No estoy, por supuesto, hablando de la belleza de los cadáveres flotando o de las lágrimas de las personas que lo han perdido todo menos su propia vida. Hablo de cómo se confabulan la luz y la sombra, las circunstancias y los hombres, los parajes magníficos y la habilidad de los cámaras para servirnos una realidad que, bajo el efecto de los focos y el artificio de los objetivos, se nos antoja irreal. En España, en muchos rincones de España, sucede lo contrario, no sé si porque somos poco exóticos o porque las cámaras no son tan perfectas. He visto en las últimas semanas algunas de esas imágenes poderosas de Nueva Orleáns. Reconozco que son horribles en el sentido de trágicas. Pero fascinan al ojo. Un hombre con aspecto de antiguo vagabundo o en cualquier caso de vagabundo a la fuerza tras el paso cruel de Katrina, que avanza sumergido en el agua hasta la cintura. En la superficie flotan las enfermedades, las maderas, los cadáveres, la muerte. Empuja un carro de la compra al que ha surtido de objetos de supervivencia y víveres para soportar cuanto le espera. Sus ojos se desvían hacia las cámaras que lo enfocan. Es una mirada difícil de olvidar: la del hombre metido hasta las cachas en la miseria y en un presente negro y en un futuro intolerable, la mirada de quien te cuenta cómo le van de mal las cosas sin necesidad de palabras. O esos coches volcados, con las ruedas hacia arriba igual que un insecto, o que un hombre metamorfoseado en escarabajo. Con su vientre de hierros azotado por las lluvias. Los postes de la luz, caídos, inclinados en una actitud vencida que a los cinéfilos nos recuerda al mástil del barco hundido del final de “Tiburón”, adonde se encarama el sheriff para esquivar las dentelladas del escualo. Las casas con los porches de las entradas cubiertos de agua, como una especie de Venecia americana y maldita. Las familias subidas a los tejados, en su mayoría negros, pobres, vencidos de nuevo. Las manos de una mujer arrugadas tras la exposición de dos días a la humedad, tan rugosas que recuerdan a las manos de Gollum. Un policía grandullón y armado de un fusil advirtiendo a un ciudadano de las consecuencias del saqueo, y en sus gestos la amenaza (pero el ciudadano tiene que robar para no morirse de hambre y de sed). Una mujer sentada en una tabla, a su alrededor latas de refresco y botellas de plástico, y un hombre guiando la tabla, con el agua que le cubre el pecho.
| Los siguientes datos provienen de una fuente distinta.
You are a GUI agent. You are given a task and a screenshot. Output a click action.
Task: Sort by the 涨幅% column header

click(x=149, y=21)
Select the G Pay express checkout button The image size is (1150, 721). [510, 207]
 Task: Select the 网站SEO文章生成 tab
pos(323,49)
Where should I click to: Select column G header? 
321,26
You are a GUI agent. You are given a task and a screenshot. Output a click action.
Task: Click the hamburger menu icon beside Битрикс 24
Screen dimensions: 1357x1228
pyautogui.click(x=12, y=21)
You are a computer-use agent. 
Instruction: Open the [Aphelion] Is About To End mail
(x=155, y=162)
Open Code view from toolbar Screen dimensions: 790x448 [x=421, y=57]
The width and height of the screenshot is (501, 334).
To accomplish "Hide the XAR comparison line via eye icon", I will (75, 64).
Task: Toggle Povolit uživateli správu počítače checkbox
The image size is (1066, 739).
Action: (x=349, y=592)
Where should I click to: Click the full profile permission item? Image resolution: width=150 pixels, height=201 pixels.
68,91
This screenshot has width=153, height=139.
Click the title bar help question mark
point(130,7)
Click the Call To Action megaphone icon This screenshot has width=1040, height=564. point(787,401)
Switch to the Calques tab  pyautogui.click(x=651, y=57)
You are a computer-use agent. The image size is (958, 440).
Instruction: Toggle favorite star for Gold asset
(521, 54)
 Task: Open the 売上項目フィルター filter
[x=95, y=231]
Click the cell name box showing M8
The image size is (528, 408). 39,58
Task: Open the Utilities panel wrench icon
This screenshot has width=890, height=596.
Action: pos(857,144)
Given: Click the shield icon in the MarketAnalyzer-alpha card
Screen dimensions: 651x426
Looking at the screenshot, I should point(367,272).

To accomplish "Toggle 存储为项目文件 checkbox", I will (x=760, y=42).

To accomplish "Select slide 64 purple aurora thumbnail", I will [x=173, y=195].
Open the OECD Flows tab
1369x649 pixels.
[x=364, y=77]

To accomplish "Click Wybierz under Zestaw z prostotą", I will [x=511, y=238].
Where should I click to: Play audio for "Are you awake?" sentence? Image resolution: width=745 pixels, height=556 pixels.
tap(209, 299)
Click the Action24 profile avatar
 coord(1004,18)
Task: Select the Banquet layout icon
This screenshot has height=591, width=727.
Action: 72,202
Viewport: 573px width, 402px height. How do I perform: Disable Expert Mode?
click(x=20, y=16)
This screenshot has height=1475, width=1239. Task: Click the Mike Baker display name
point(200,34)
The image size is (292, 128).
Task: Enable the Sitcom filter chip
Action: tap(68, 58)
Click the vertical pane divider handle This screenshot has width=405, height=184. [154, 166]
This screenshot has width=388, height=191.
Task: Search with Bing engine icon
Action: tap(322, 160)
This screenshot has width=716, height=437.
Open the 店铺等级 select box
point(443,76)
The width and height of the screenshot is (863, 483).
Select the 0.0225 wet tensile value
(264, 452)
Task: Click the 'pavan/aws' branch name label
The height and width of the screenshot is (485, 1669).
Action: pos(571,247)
Imágenes horribles, que nos cortan el aliento, como nos ocurre con los documentos que nos muestran el repertorio de desgracias del mundo. Pero estéticamente perfectas. Y esto nos agarrota de luchas internas: las escenas nos repulsan pero no podemos apartar los ojos de ellas, son imágenes que deberían cosechar galardones. Las del once de septiembre no tenían esa calidad estética. Será porque Nueva Orleáns, con su romanticismo, le gusta a uno incluso hundida y violentada.